While still in the early stages of development, the SRI commission has outlied three critical goals a building should strive for in order to be considered smart: the ability to adapt to user needs, energy-efficient performance, and responsiveness to the electric grid. These three core pillars of the SRI are defined as follows:
- Adapt to User Needs — The ability to adapt its operation mode in response to the needs of the occupant paying due attention to the availability of user-friendliness, maintaining healthy indoor climate conditions and ability to report on energy use.
- Energy-Efficient Performance — The ability to maintain energy efficiency performance and operation of the building through the adaptation of energy consumption for example through use of energy from renewable sources.
- Responsiveness to the Electric Grid — The flexibility of a building's overall electricity demand, including its ability to enable participation in active and passive as well as implicit and explicit demand-response, in relation to the grid, for example through flexibility and load shifting capacities.
Earlier this year, the first stakeholder meeting for the development of an SRI for buildings took place in Brussels, attended by 120 participants from 26 countries – as well as numerous stakeholders who followed the live webstream. The meeting was co-led by Ms. Dorien Aerts of Vito, an independent cleantech research and technology organization, who presented the various ways stakeholders can interact with the study team. This included an open testing phase when stakeholders may voluntarily test and apply the SRI calculation methodology to buildings of their choice.
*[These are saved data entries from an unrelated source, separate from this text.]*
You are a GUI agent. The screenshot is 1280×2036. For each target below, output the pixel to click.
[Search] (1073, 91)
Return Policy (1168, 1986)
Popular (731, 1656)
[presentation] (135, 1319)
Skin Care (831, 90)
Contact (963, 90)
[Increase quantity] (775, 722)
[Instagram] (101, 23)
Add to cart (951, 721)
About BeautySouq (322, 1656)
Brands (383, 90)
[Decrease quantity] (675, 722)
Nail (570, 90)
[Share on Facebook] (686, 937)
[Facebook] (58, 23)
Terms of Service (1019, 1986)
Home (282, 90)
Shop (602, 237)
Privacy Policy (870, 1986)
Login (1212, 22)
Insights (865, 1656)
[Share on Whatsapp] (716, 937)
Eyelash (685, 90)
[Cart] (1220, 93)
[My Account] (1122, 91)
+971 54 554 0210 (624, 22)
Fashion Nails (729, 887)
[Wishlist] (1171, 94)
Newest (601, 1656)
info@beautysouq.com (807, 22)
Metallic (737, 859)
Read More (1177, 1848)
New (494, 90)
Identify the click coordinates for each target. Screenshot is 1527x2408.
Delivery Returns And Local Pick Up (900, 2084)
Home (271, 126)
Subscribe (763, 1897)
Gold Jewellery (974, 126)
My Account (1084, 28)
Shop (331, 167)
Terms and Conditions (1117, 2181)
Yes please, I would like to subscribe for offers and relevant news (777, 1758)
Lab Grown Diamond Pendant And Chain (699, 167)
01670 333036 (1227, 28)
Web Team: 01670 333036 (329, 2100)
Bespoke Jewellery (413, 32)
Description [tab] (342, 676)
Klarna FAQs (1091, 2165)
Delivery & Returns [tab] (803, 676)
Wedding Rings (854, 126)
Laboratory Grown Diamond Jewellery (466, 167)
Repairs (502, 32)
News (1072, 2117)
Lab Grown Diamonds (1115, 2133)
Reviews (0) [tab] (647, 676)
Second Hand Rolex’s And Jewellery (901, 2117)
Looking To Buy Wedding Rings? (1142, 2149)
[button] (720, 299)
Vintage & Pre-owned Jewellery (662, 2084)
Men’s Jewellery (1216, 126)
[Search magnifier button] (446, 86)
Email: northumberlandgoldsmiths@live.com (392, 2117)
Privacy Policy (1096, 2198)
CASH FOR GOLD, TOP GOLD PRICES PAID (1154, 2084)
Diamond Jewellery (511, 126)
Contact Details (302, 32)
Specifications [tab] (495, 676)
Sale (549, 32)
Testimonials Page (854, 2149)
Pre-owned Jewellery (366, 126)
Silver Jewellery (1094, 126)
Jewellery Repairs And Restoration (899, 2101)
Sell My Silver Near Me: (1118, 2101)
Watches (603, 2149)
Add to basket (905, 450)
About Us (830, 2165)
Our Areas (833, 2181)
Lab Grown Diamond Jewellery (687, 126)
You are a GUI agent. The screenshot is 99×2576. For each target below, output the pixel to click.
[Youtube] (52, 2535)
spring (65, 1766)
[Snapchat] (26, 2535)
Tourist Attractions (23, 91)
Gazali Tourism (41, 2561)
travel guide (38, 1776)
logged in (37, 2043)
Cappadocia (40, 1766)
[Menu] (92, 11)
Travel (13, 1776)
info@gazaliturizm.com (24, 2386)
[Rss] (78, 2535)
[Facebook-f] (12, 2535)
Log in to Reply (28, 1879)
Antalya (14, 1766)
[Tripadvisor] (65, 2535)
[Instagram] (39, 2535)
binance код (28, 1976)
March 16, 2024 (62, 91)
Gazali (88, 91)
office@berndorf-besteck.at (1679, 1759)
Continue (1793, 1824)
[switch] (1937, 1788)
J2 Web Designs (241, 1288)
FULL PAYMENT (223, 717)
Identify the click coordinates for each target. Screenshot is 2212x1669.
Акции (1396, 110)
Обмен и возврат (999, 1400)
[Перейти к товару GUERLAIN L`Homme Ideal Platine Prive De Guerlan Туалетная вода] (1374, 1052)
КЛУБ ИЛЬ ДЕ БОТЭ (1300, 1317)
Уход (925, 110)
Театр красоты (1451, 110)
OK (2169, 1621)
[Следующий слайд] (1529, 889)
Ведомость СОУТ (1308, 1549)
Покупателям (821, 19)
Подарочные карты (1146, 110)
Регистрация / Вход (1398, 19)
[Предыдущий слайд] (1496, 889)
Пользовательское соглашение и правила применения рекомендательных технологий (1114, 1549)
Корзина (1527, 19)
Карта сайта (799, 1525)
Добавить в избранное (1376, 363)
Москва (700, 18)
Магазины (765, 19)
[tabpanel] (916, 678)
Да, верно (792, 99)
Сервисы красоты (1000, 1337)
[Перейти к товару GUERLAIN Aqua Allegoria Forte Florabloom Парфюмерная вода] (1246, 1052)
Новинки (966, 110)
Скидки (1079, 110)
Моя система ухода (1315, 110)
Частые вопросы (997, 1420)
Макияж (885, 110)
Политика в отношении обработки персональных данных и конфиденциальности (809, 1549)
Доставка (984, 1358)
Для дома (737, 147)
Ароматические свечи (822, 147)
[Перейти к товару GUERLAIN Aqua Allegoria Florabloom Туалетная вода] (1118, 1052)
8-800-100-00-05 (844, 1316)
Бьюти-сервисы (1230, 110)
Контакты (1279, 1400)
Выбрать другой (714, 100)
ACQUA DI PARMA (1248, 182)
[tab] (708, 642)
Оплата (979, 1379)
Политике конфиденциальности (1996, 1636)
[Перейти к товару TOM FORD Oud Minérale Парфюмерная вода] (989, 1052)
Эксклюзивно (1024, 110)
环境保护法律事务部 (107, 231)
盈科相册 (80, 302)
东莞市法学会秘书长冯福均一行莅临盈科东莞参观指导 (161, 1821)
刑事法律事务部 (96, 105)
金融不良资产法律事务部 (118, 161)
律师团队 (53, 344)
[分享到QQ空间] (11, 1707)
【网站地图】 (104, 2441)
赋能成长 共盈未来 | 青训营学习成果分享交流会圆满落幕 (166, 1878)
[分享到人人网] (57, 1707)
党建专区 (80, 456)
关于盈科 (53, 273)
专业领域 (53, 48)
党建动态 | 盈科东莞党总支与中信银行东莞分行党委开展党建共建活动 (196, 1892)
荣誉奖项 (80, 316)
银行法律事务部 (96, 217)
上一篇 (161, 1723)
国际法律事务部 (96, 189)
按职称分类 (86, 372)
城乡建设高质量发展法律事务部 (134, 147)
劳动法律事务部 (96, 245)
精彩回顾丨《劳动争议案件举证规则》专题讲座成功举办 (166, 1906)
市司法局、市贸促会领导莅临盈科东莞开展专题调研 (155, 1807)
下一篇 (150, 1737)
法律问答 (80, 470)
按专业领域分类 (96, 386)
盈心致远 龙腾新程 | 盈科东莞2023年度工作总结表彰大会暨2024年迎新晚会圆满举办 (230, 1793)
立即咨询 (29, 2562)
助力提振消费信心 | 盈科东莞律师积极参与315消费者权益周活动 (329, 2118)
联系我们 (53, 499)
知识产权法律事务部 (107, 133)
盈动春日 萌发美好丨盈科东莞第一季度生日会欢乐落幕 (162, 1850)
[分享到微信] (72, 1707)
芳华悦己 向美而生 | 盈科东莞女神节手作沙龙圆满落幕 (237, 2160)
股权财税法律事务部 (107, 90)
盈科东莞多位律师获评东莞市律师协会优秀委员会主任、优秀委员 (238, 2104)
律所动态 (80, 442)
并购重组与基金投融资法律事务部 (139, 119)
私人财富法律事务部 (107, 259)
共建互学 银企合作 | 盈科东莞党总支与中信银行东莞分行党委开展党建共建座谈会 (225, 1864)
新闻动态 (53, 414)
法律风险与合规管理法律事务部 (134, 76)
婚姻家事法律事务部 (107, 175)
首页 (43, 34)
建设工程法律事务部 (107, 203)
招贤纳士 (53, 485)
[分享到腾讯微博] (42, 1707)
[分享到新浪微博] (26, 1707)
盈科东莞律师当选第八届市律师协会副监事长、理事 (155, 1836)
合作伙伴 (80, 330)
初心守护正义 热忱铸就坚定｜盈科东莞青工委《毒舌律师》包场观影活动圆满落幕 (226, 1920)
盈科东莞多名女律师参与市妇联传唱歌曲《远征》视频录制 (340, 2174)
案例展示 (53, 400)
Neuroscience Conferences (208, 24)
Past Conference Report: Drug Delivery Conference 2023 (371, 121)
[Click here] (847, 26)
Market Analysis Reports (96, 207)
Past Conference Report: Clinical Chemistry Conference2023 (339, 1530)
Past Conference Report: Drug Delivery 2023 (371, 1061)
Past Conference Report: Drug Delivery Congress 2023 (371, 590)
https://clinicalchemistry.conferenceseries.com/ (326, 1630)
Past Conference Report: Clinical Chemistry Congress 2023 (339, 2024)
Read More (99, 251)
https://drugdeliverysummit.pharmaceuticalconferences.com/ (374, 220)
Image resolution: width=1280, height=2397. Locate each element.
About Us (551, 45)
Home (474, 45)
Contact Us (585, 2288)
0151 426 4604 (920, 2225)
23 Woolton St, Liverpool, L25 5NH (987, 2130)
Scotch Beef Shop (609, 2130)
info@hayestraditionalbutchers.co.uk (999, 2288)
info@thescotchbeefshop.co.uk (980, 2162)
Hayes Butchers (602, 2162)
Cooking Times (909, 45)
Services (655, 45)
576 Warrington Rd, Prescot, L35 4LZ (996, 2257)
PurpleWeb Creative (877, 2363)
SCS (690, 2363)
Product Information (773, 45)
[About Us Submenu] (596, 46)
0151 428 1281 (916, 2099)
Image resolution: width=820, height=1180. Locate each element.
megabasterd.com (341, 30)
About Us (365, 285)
The meeting concluded with constructive feedback on a variety of topics, such as the reliability of the SRI, the calculation methodology, and about how SRI links to other schemes and initiatives currently active. Programs, such as the recently revised Energy Performance of Buildings Directive (EPBD), have a more specific mission that overlaps significantly with the SRI’s goals and their respective influence on EU buildings policy, such as Energy Performance Certificates (EPC) will cause confusion unless these initiatives can work together.
“There is significant potential interaction between EPC and SRI,” writes Andreas Hermelink of Ecofys in a research paper on the topic. “SRI rating in the category “occupants’ needs” will have a major role in decreasing the diversion between asset-based and actual energy performance of the building by, for example, qualifying the impact different user needs may have on the energy performance of the building, thus finding ways to better include this element of occupant behavior in EPC.”
The building sector holds the undesirable title of the largest energy consumer in the EU. As much as 75% of the EU’s buildings are labeled energy inefficient by the EPBD, the main legislative instrument for the promotion of energy performance improvements in buildings within the EU.
A modernized and refurbished building stock, therefore, has a key role to play in the transition to a smarter, renewable-intensive and decarbonized energy system and the EUs intention to create a climate-neutral economy. The SRI, therefore, is an important step to realize this future in the EU, in part by defining what smartness is.
“Smartness of a building refers to the ability of a building or its systems to sense, interpret, communicate and actively respond in an efficient manner to changing conditions in relation to the operation of technical building systems or the external environment (including energy grids) and to demands from building occupants,” reads the working-definition of smartness in the State of Affairs in the 2nd Technical Support Study on the SRI For Buildings report.
The second stakeholder meeting for the SRI took place in October in Brussels with the objectives of; defining a calculation methodology and consolidating results on the evaluation of quantitative impacts, discuss ongoing work regarding the format of the SRI and its potential implementation pathways, presenting intermediate results of bèta testing, and reporting on the contributions of the Topical Working Groups.
This is the latest step of the SRI as it seeks to create a common European indicator to assess the technological readiness of buildings. A third meeting will be held in March 2020, while the completion of the technical study is expected in June 2020.
“Introducing such an SRI can raise awareness of the benefits of smarter building technologies and functionalities and their added value for building users, energy consumers and energy grids,” reads the 2nd Technical Support Study. “It can support technology innovation in the building sector and become an incentive for the integration of cutting-edge smart technologies into buildings.
The SRI is expected to become a cost-effective measure that can effectively assist in creating more healthy and comfortable buildings with a lower energy use and carbon impact and can facilitate the integration of renewable energy sources.”